ChatGPT launch — broad general capability across knowledge domains

L2
Reasoning AGI

o1/o3, DeepSeek-R1 — chain of thought, multi-step problem solving

L3
Agentic AGI

Claude Code, Codex — autonomous task completion with tool use

L4
Collaborative AGI

Multi-agent systems coordinating work across domains

L5
Autonomous AGI

Self-directed systems that can identify and pursue goals independently

Milestones

Jan 2026

Multi-Agent Systems Mature

Claude Code, Codex, and Gemini working together on shared codebases. Agent coordination becomes practical, not theoretical.

Jul 2025

GPT-5 Release

Significant capability jump across all domains. Pushes frontier of what single-model systems can achieve.

May 2025

Claude Opus 4

Extended thinking, agentic capabilities, sustained complex task execution. Powers multi-session autonomous work.

Feb 2025

Claude Code Launch

Anthropic launches agentic coding tool. Autonomous file editing, terminal access, git operations. The agentic era begins.

Jan 2025

DeepSeek-R1

Open-weight reasoning model from China matching o1 performance at a fraction of the cost. Democratises advanced reasoning.

Sept 2024

o1 Release

OpenAI releases o1 with explicit chain-of-thought reasoning.
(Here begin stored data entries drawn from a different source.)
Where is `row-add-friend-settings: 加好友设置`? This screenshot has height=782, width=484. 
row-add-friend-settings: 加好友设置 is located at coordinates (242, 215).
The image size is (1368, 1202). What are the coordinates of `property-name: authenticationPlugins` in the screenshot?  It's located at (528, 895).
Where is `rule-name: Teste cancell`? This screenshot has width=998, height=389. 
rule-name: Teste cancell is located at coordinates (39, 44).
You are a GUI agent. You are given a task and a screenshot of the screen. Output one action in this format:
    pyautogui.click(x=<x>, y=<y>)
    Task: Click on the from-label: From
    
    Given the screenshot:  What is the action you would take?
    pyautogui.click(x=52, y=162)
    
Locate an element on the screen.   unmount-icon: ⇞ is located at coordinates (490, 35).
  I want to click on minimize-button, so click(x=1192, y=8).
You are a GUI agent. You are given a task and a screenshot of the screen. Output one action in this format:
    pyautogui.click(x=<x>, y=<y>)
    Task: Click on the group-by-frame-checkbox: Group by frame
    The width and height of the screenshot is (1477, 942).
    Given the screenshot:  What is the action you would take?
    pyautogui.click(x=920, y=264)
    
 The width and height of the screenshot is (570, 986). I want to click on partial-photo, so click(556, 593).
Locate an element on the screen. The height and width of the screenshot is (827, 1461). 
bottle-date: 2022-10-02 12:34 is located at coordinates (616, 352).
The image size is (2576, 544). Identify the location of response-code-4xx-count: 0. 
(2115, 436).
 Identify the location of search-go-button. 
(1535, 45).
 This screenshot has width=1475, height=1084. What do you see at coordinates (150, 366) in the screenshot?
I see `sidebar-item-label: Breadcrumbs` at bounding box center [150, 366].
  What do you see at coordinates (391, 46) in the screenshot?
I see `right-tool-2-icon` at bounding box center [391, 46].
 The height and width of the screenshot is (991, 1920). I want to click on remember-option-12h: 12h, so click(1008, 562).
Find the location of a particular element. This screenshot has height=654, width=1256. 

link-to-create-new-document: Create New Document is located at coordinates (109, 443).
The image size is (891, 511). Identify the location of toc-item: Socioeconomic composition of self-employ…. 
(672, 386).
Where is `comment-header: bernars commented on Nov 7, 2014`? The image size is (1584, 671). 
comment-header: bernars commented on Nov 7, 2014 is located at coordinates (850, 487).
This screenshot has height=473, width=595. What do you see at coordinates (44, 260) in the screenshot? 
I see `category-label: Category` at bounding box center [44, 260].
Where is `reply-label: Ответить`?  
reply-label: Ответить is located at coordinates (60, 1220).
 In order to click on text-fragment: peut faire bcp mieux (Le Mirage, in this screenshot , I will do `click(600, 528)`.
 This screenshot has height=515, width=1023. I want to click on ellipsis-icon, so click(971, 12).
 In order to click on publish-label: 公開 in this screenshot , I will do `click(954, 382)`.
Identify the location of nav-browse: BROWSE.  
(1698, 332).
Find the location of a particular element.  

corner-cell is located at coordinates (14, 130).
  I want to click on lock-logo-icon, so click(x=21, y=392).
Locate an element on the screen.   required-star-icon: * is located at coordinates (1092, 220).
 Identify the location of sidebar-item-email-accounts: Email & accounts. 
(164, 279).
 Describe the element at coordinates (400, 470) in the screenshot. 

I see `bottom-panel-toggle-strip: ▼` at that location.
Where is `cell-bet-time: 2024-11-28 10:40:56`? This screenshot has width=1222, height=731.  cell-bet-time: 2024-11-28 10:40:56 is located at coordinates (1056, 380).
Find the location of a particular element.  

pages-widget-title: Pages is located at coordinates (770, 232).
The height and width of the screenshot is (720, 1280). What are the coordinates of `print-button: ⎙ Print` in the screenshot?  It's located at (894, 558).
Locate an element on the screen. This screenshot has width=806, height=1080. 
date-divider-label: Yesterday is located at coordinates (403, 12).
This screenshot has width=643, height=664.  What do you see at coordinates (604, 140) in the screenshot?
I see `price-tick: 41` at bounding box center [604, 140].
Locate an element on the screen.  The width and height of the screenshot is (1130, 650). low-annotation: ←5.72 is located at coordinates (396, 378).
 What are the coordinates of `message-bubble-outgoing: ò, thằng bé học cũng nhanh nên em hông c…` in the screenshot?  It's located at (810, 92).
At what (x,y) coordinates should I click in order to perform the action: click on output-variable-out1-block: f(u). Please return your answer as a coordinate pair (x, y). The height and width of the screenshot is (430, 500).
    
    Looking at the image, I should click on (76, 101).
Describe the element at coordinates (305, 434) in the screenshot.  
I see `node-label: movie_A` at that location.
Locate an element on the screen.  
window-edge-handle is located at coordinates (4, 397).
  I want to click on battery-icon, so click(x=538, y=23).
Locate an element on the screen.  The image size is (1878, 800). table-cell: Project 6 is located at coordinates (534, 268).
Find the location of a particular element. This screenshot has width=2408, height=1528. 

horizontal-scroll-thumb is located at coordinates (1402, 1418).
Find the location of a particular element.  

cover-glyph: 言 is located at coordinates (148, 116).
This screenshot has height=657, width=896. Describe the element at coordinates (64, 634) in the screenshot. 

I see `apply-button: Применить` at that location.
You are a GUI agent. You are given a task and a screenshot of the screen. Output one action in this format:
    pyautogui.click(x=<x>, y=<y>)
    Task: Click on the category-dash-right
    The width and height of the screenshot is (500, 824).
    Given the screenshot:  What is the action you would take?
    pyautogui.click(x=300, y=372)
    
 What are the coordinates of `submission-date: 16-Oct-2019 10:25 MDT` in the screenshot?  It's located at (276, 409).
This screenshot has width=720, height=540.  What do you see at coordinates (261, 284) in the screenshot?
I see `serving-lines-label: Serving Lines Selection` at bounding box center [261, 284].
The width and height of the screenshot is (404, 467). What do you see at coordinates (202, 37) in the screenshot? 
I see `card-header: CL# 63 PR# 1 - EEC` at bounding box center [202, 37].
Claims Level 2 (Reasoners) reached. PhD-level science performance.

May 2024

GPT-4o (Omni)

Omni model with native audio/video understanding. Sub-second voice responses. Free tier access.

Mar 2024

Claude 3 Opus

Anthropic releases Claude 3 family. Opus leads multiple benchmarks. First model widely considered to match GPT-4.

Feb 2024

Sora Demonstration

OpenAI demonstrates photorealistic text-to-video generation. Later shut down in 2026 due to cost and moderation challenges.

Dec 2023

Gemini Release

Google releases Gemini, natively multimodal from the ground up.

Jul 2023

Claude 2

Anthropic releases Claude 2 with 100K context window — 10x what was standard at the time.

Mar 2023

GPT-4 Release

Multimodal model passing bar exam, SAT, and various professional benchmarks. Significant quality jump over GPT-3.5.

Nov 2022

ChatGPT Launch

OpenAI releases ChatGPT. Broad conversational AI available to the public for the first time. Reaches 100M users in 2 months.